(Records from a dataset)
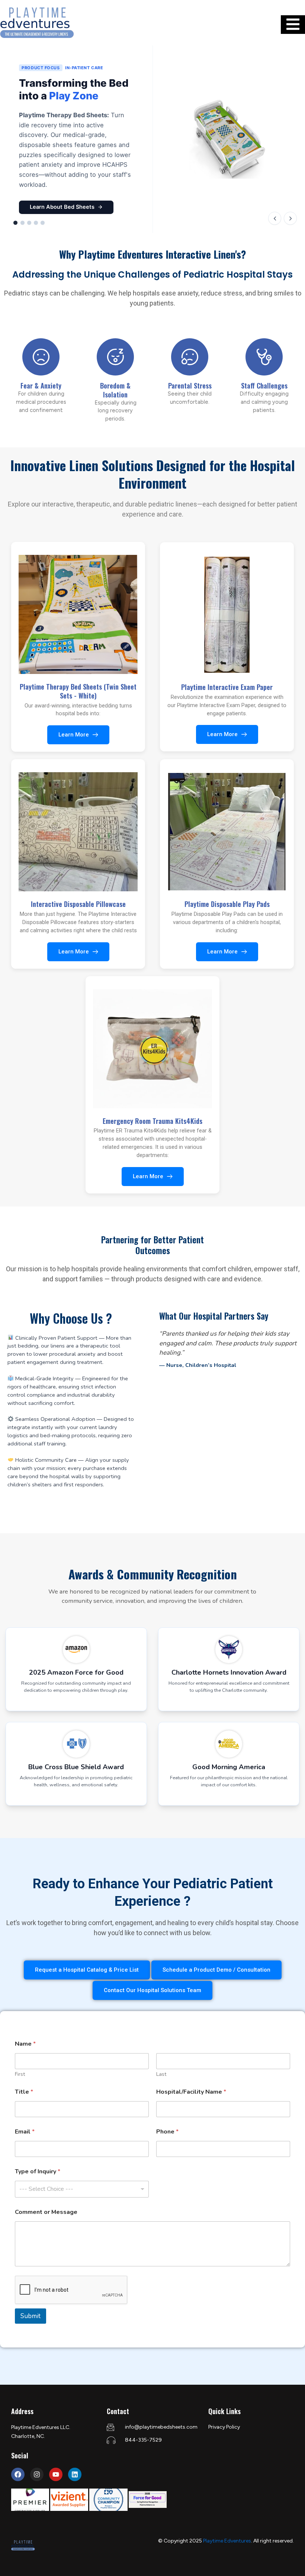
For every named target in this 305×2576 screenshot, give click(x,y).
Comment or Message (46, 2212)
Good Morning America (228, 1766)
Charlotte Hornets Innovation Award (228, 1672)
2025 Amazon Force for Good (76, 1672)
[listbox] (82, 2189)
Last (161, 2074)
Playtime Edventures (227, 2541)
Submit (30, 2316)
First (20, 2074)
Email (25, 2131)
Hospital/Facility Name (191, 2092)
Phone (167, 2131)
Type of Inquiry (37, 2171)
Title (24, 2092)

» **Required action**
The answer must be an exact copy of the records, with no pictures in it.

» **Answer to this problem**
For every named target in this 305×2576 screenshot, give click(x,y).
Comment or Message (46, 2212)
Good Morning America (228, 1766)
Charlotte Hornets Innovation Award (228, 1672)
2025 Amazon Force for Good (76, 1672)
[listbox] (82, 2189)
Last (161, 2074)
Playtime Edventures (227, 2541)
Submit (30, 2316)
First (20, 2074)
Email (25, 2131)
Hospital/Facility Name (191, 2092)
Phone (167, 2131)
Type of Inquiry (37, 2171)
Title (24, 2092)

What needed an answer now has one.